Sudden Cardiac Death has been identified as a public health issue affecting adults and children – including athletes. It causes more than 300,000 deaths a year in the United States, making it the largest cause of natural death in this country.

Heightened awareness and public discussion can only be a good thing.

Sudden Cardiac Death is an electrical problem of the heart resulting in an instantaneous loss of blood flow to the body from unorganized electrical activity. This manifests as a sudden loss of consciousness. Whereas, a heart attack can be considered a plumbing problem when blood vessels supplying the heart muscle with oxygen are suddenly blocked.

The definitive treatment for each condition is different.

It is with this context that we talk about the value of an automatic external defibrillator (AED). This portable device checks a person’s heart rhythm and delivers a shock when the rhythm is abnormal or absent. It can, in some cases, prevent Sudden Cardiac Death.

Companies, organizations and events are purchasing these to have on hand for emergency situations. There is even an FDA-approved version of the device for home/individual use.

Just recently, as reported in the local newspapers, a Northern Kentucky man’s life was saved when his company purchased an AED that arrived the morning he went into cardiac arrest. Even though the staff was not yet trained, co-workers managed to save this man’s life.

In March, a professional hockey player collapsed during a National Hockey League game and may have been saved because an AED was on site and administered quickly.

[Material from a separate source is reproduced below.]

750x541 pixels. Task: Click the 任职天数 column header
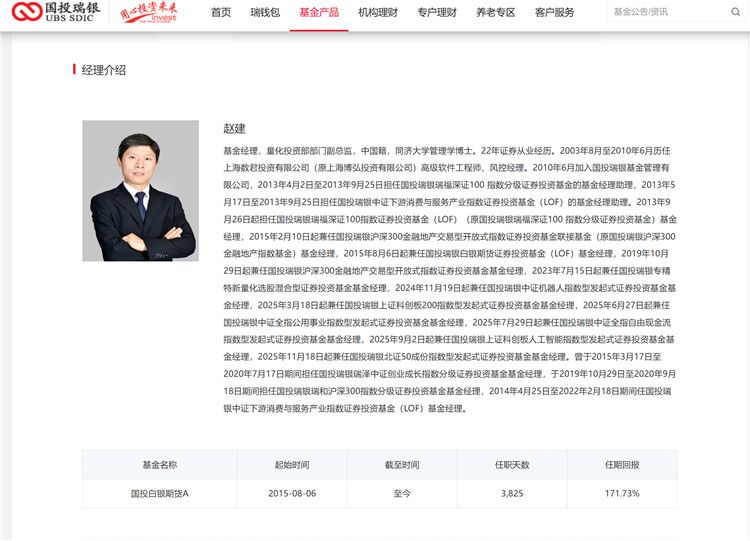pos(511,465)
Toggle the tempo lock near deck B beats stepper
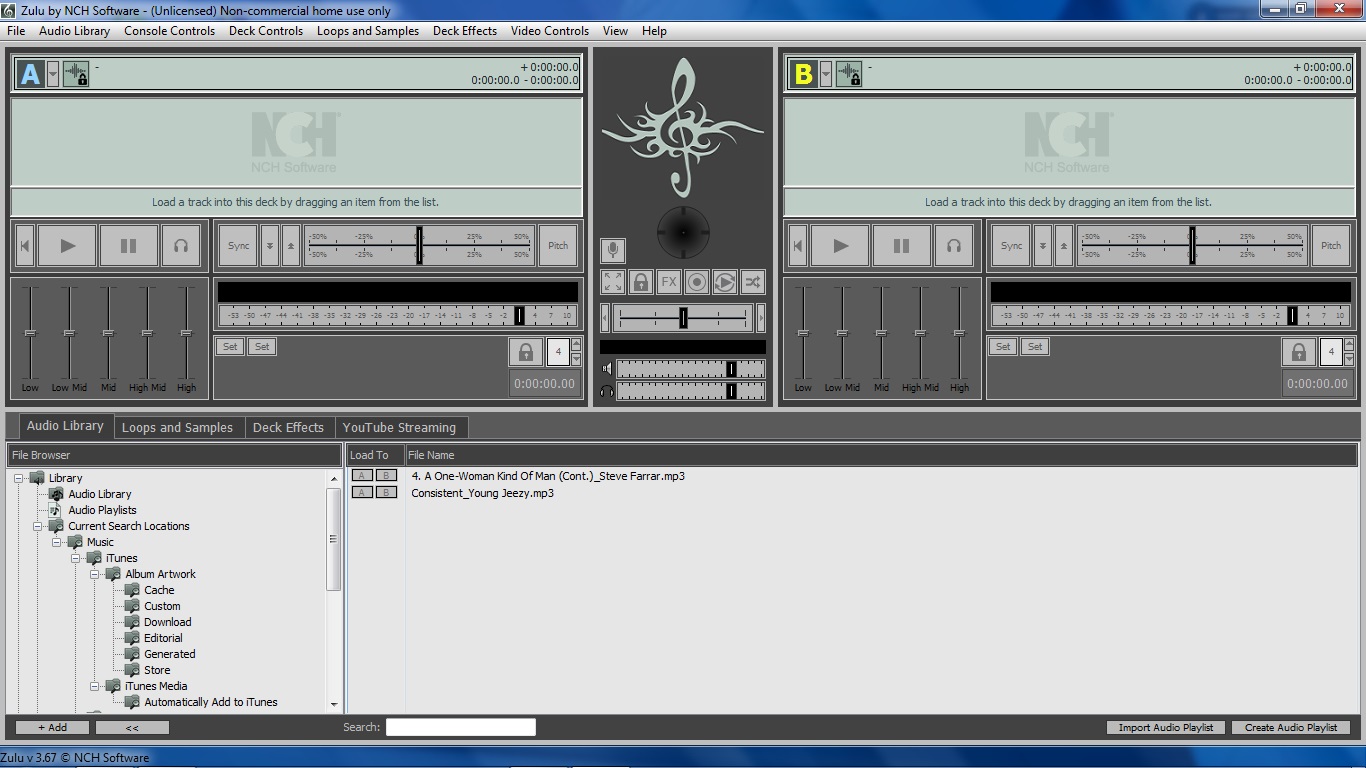The image size is (1366, 768). pos(1298,351)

That is not the first example of a pro athlete being saved by the presence of an AED; it’s only the most recent.

The most effective therapy for ventricular fibrillation (VF) – a fatal arrhythmia that frequently causes sudden death – is external electrical defibrillation, which can restore normal rhythm. The key to success is directly linked to how quickly the shock is administered.

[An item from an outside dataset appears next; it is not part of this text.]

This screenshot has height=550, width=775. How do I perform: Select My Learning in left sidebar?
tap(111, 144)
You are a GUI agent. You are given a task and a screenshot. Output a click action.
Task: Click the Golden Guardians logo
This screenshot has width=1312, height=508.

The chance of survival decreases by 7 to 10 percent for every minute that passes after VF occurs. Public access defibrillation programs with training in CPR and AEDs have strong evidence to support their implementation in the public setting.

Two things to keep in mind:

  1. Although the devices are publicly available, it is important that appropriately trained individuals operate them.
  2. It is also important not to overlook the routine upkeep of the AED to ensure it will be functioning properly when used.

The U.S. Department of Health and Human Services has recommended that large businesses or corporations purchase a portable AED to keep on site. It is advised for schools, athletic events (at arenas, stadiums), airports, concert venues, festivals. The list could go on and on.

If you don’t have an AED at your site, look into it. It might save a life.